**Exercise set:**
a – According to the Observer article on the Angry Brigade, when was the Bomb Squad set up?
b – Decide whether each statement agrees with the Observer article on the Angry Brigade: (i) The police raid on the upstairs flat at 359 Amhurst Road took place on 20 August 1971. (ii) One person was killed in the bombings attributed to the Angry Brigade. (iii) Amhurst Road has banks among its shops.
c – Reproduce the part of the Observer article on the Angry Brigade from "Sunday February 3, 2002" up to and including "Or a terrorist.".

**Page extract:**
----

Sunday February 3, 2002

The Observer

Amhurst Road hasn't changed much in the past 30 years. Rotting chunks of low-rise council blocks break up the long lines of run-down Victorian villas. There are trees, but they don't look at home. There are shops, but no banks, just the odd bureau for cashing cheques. Here and there, towards the top of Amhurst Road, pockets of gentility peek through the desperation. At the farthest point north, as Amhurst Road ends and Stoke Newington begins, there's even a delicatessen. But all-in-all it's pretty low-key and anonymous. You could easily blend into the surroundings if you were a criminal. Or a terrorist.

Number 359, the last building on Amhurst Road, has been spruced up a little, but it hasn't changed much since 20 August 1971, when a police squad raided the upstairs flat and found a small arsenal of weapons and explosives. They belonged to Britain's only homegrown urban terrorist group, the Angry Brigade. In the series of 25 bombings attributed to them no one was killed (one person was slightly injured), but they were a serious embarrassment to Edward Heath's government. For a brief period between August 1970 and August 1971, the authorities were unable to stop a group of left-wing adventurers bombing the homes of Tory politicians, as well as government and corporate offices.

The Bomb Squad, set up in January 1971 with the specific job of catching 'the Angries', had received a tip-off that the flat had been rented by four university dropouts wanted in connection with the bombs. When they smashed through the door at four o'clock that Friday afternoon, the squad couldn't believe its luck. There, according to the police account of events, they found more than 60 rounds of ammunition, a Browning revolver, a sten gun, and a Beretta said to have been used in an attack on the US embassy in 1967. In a cabinet in the hallway was a polythene bag stuffed with 33 sticks of gelignite and more ammunition. They also found detonators, a knife, a hand-operated duplicating machine used for the production of 'communiqués', and a John Bull children's printing set used to authenticate Angry Brigade releases to the press. Bags of documents removed from the flat included lists of names and addresses of prominent Tories: employment secretary Robert Carr, whose home had been bombed in January 1971, Attorney-General Sir Peter Rawlinson who had been targeted the previous September and John Davies, the secretary of state for Trade and Industry, whose heavily guarded town house in Chelsea had been bombed three weeks before the raid. Also included was the man who would later become the chief ideologue of Thatcherism, Keith Joseph, and the future chancellor, Geoffrey Howe, then an obscure junior minister.

----

Stored data records
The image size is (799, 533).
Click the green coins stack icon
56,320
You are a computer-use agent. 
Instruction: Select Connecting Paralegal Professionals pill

----

**Written answers:**
a – January 1971.

b –
(i) Yes: "since 20 August 1971, when a police squad raided the upstairs flat"
(ii) No: "no one was killed (one person was slightly injured)"
(iii) No: "There are shops, but no banks"

c –
Sunday February 3, 2002

The Observer

Amhurst Road hasn't changed much in the past 30 years. Rotting chunks of low-rise council blocks break up the long lines of run-down Victorian villas. There are trees, but they don't look at home. There are shops, but no banks, just the odd bureau for cashing cheques. Here and there, towards the top of Amhurst Road, pockets of gentility peek through the desperation. At the farthest point north, as Amhurst Road ends and Stoke Newington begins, there's even a delicatessen. But all-in-all it's pretty low-key and anonymous. You could easily blend into the surroundings if you were a criminal. Or a terrorist.